**TASK DESCRIPTION:** Each line in the entries below that holds the string "computer" is to be listed.

**DATA PROVIDED:**
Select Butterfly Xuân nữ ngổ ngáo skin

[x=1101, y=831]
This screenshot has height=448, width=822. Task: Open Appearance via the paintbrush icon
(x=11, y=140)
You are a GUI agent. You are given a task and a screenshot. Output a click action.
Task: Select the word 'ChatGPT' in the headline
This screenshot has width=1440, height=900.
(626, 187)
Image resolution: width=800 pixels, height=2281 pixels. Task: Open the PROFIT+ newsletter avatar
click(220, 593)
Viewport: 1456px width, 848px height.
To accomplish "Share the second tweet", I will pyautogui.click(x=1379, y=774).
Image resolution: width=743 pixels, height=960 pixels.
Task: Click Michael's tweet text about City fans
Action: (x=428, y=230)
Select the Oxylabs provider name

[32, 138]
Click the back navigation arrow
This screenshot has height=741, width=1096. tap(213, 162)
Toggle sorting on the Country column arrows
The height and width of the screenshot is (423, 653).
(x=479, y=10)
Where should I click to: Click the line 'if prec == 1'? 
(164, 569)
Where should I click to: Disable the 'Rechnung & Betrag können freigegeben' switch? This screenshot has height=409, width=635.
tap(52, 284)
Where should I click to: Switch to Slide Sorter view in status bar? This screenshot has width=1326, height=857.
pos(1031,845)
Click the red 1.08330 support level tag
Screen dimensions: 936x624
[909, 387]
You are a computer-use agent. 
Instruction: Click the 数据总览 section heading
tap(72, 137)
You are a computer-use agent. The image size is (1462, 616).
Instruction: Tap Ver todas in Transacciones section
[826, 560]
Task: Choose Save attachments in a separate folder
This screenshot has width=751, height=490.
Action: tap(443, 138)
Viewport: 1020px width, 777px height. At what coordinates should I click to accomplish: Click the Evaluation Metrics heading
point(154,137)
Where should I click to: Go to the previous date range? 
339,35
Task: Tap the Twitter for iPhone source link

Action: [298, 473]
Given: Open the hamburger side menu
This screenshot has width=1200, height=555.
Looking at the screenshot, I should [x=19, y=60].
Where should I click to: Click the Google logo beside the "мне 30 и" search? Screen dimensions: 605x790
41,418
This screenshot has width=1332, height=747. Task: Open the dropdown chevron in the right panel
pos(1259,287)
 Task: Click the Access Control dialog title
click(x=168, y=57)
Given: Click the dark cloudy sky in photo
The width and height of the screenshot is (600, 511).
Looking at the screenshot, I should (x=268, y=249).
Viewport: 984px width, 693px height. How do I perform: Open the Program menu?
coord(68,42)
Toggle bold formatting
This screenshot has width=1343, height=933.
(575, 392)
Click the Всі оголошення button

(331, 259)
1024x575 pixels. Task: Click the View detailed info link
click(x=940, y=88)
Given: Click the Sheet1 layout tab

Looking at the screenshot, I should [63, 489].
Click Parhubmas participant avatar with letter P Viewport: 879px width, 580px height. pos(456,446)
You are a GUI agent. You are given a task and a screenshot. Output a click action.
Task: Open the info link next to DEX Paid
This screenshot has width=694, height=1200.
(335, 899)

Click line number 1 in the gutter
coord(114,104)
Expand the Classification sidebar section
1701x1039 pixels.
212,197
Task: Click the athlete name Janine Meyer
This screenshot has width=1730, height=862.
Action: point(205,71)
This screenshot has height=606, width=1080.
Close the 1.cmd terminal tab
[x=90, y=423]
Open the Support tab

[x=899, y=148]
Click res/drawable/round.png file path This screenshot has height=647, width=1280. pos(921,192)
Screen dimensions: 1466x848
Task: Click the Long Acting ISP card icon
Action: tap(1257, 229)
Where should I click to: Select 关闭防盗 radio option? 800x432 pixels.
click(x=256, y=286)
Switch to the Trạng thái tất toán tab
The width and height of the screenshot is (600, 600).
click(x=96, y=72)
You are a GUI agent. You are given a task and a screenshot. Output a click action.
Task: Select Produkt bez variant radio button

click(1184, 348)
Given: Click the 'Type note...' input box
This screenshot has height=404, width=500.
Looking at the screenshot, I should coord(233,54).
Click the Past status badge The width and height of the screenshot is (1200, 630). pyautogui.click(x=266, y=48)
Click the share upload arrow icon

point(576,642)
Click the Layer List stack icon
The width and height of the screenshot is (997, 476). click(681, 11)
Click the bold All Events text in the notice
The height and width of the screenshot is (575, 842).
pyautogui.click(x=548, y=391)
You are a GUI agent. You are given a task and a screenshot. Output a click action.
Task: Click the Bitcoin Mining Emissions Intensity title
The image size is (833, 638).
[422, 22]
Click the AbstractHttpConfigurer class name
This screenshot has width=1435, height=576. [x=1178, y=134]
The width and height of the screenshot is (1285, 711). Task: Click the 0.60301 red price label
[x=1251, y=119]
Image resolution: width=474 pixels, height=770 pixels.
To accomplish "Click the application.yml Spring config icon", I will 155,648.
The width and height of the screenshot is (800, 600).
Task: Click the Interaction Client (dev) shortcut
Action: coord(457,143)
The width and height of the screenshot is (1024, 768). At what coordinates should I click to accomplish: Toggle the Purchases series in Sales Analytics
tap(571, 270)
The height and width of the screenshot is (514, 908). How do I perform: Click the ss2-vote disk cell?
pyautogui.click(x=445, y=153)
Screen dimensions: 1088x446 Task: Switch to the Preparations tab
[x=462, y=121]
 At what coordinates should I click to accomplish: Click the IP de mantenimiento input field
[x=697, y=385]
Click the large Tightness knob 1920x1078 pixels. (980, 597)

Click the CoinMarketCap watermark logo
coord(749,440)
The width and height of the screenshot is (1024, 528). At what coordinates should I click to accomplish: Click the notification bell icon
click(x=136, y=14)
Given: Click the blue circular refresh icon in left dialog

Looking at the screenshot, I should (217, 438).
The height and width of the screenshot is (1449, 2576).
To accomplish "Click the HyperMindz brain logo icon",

**TASK RESULT:**
You are a computer-use agent. 
You are a computer-use agent. The image size is (1462, 616).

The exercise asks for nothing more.